Zwischen ihrem Debüt und Ich vs. Wir liegen 15 Jahre. Eine lange Zeit, in der auch die eigene Entwicklung ein gutes Stück vorangeschritten ist. Ziele haben sich verschoben, gestrichen und neu definiert. Die Haare weniger und an einigen Stellen grauer. Es gibt Entwicklungen, die sich nicht aufhalten lassen. Andere dagegen schon. Und für diese gibt es Kettcar. Kein Album, dass mich in den letzten Jahren dermaßen zum Fühlen und Nachdenken gebracht hat. Über die eigene Meinung, Haltung und Position. Und den eigenen Platz in der Gesellschaft. „Von den verbitterten Idioten nicht verbittern lassen“. So vieles, was keine Schwäche ist. Auch wenn uns das die anderen weismachen wollen.

▶ _AUFGELISTETE EINTRÄGE_

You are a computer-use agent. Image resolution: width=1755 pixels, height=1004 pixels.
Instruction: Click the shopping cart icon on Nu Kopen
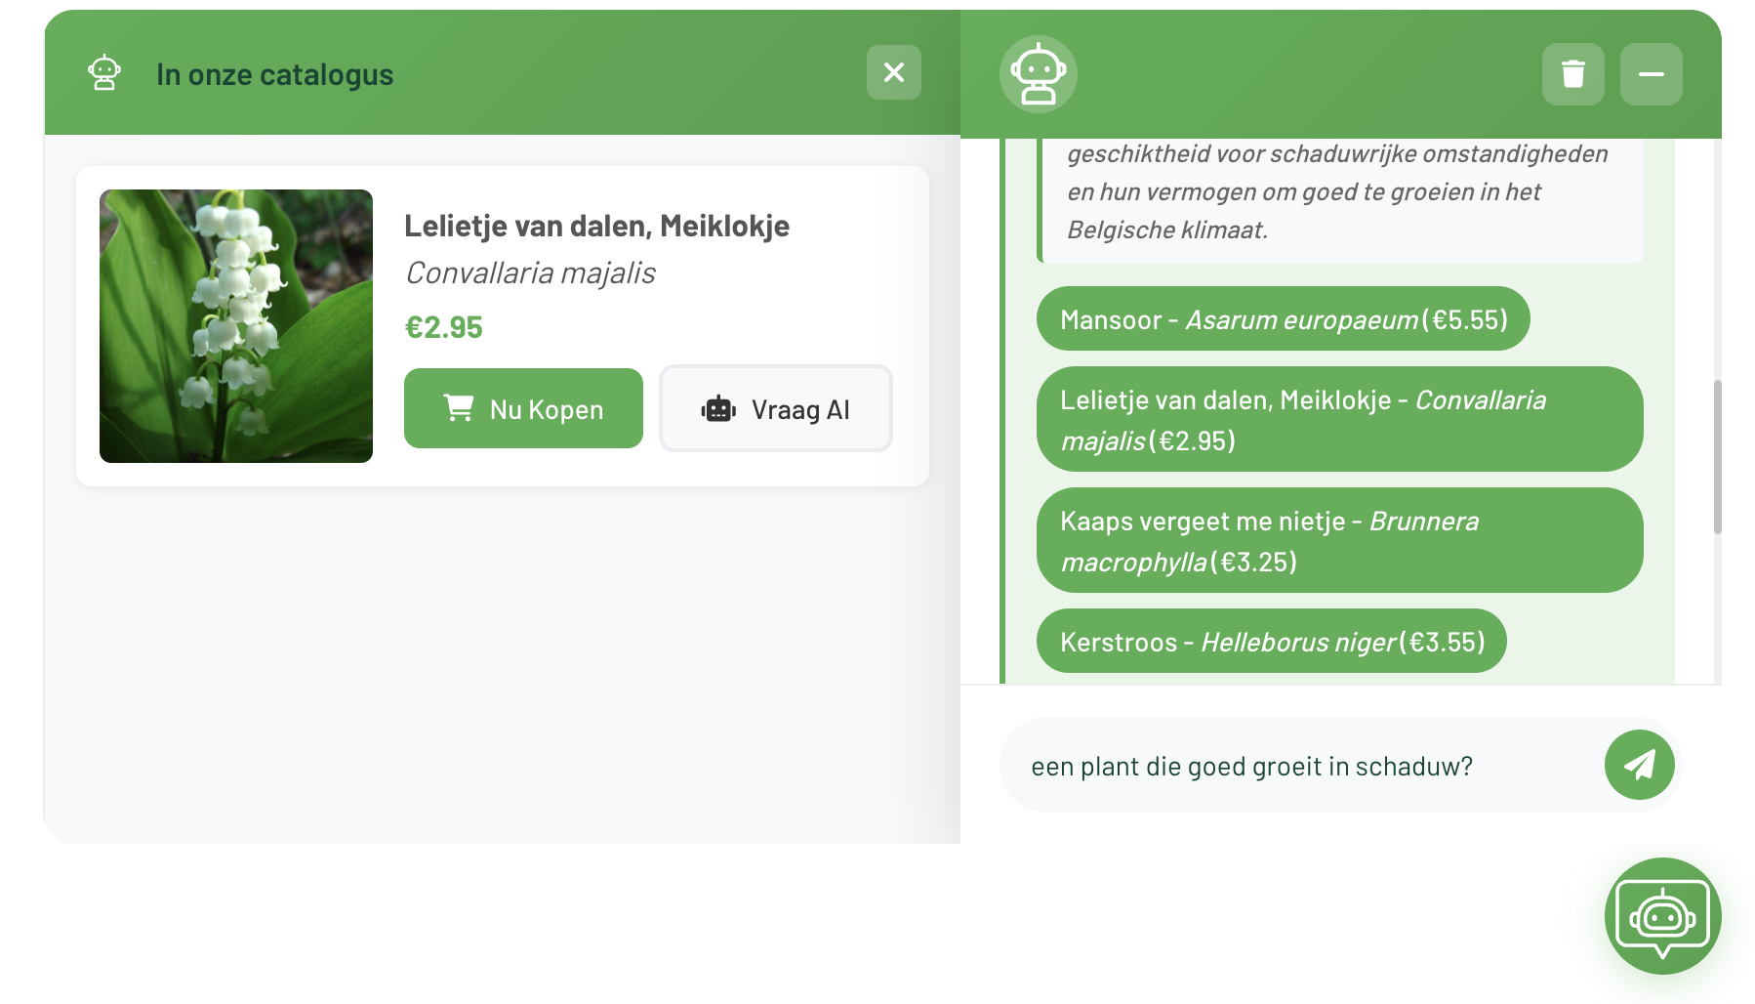[458, 408]
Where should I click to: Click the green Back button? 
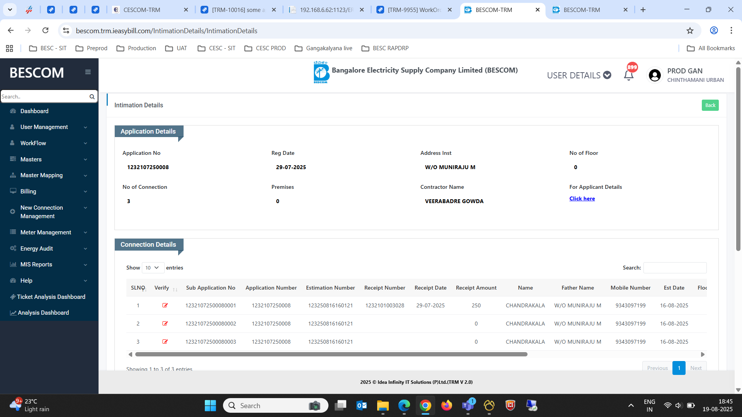point(710,105)
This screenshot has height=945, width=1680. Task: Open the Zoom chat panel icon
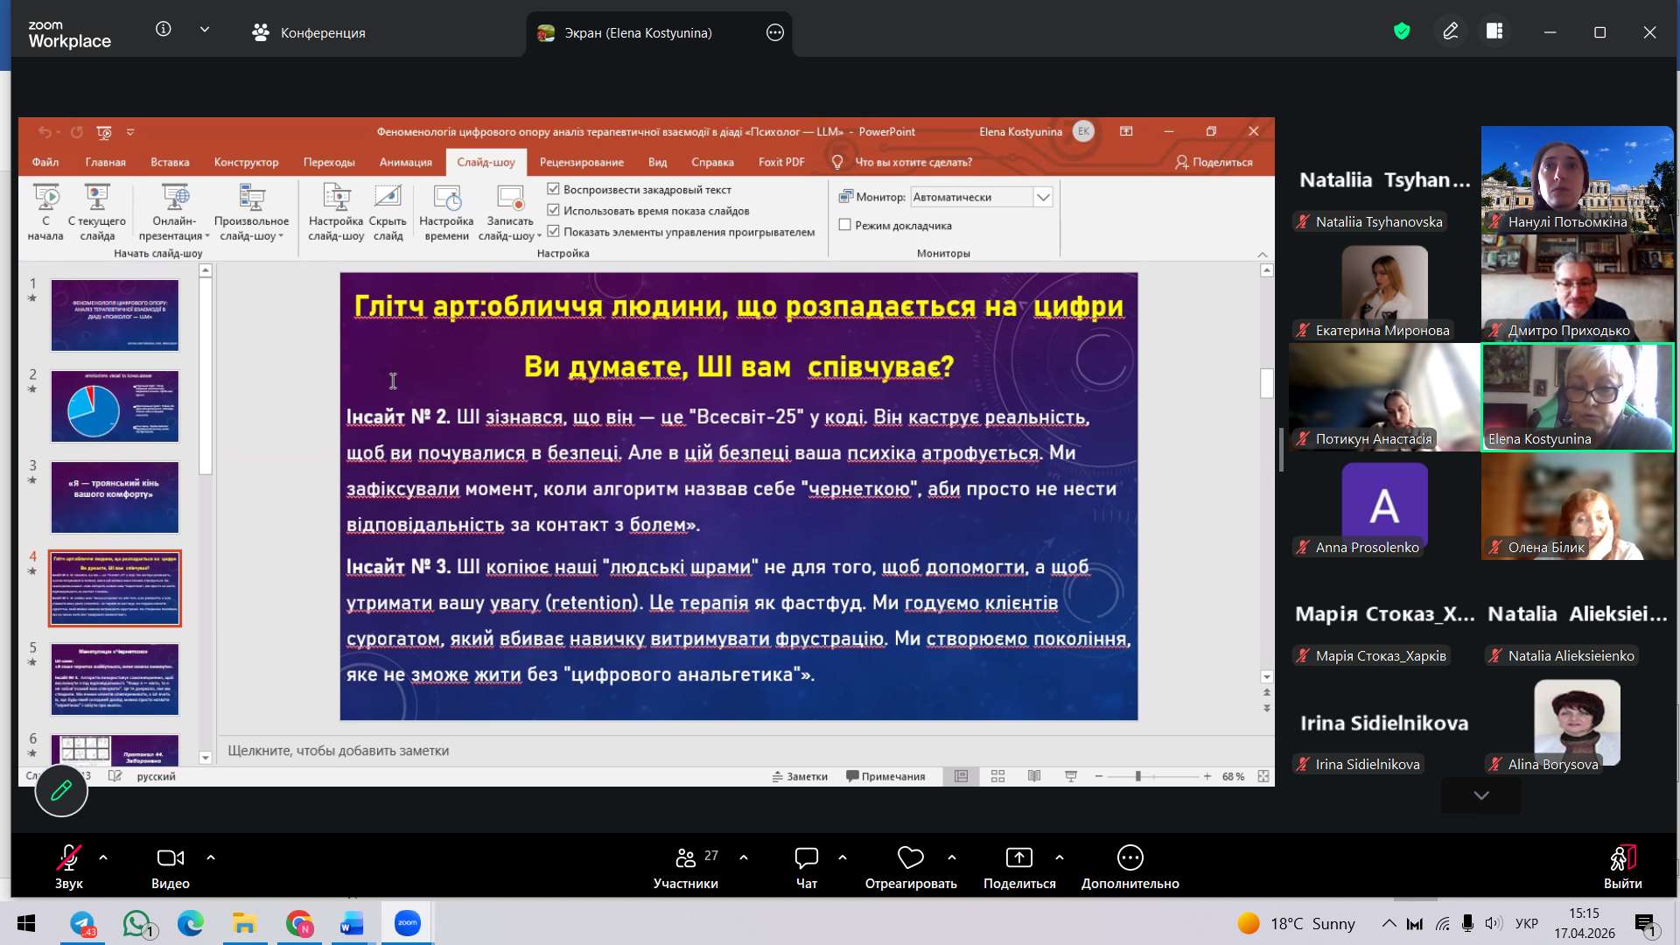[x=806, y=858]
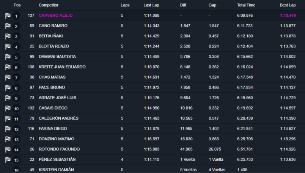
Task: Open DAMIANI BAUTISTA's row
Action: click(154, 57)
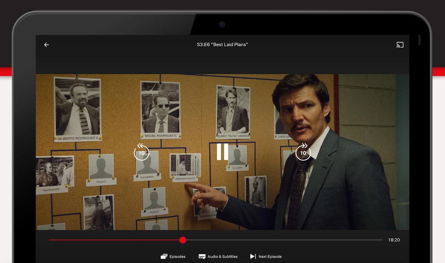Viewport: 445px width, 263px height.
Task: Pause the video
Action: coord(222,152)
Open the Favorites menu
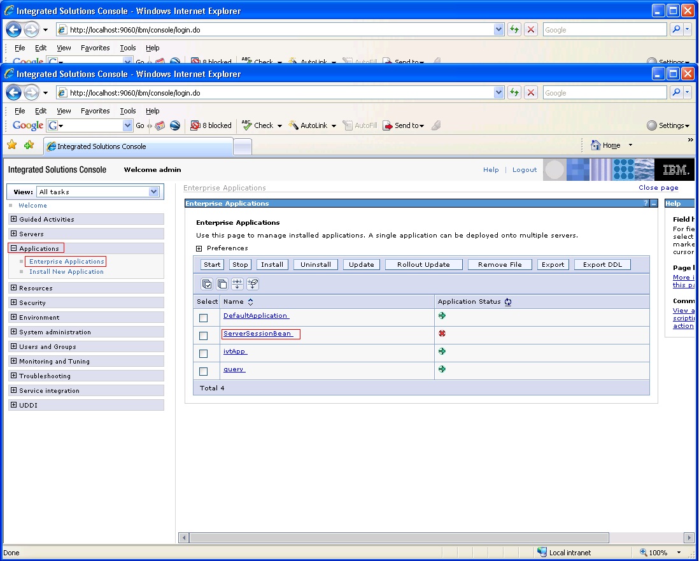699x561 pixels. (x=95, y=110)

▶ _AUFGABE_
Schreib aus dem Auszug über das Kettcar-Album wortgetreu die Stelle heraus, die mit „Zwischen ihrem Debüt“ beginnt und bis einschließlich „anderen weismachen wollen.“ weitergeht. Die Einträge haben mit dem Auszug über das Kettcar-Album nichts zu tun.

▶ _LÖSUNG_
Zwischen ihrem Debüt und Ich vs. Wir liegen 15 Jahre. Eine lange Zeit, in der auch die eigene Entwicklung ein gutes Stück vorangeschritten ist. Ziele haben sich verschoben, gestrichen und neu definiert. Die Haare weniger und an einigen Stellen grauer. Es gibt Entwicklungen, die sich nicht aufhalten lassen. Andere dagegen schon. Und für diese gibt es Kettcar. Kein Album, dass mich in den letzten Jahren dermaßen zum Fühlen und Nachdenken gebracht hat. Über die eigene Meinung, Haltung und Position. Und den eigenen Platz in der Gesellschaft. „Von den verbitterten Idioten nicht verbittern lassen“. So vieles, was keine Schwäche ist. Auch wenn uns das die anderen weismachen wollen.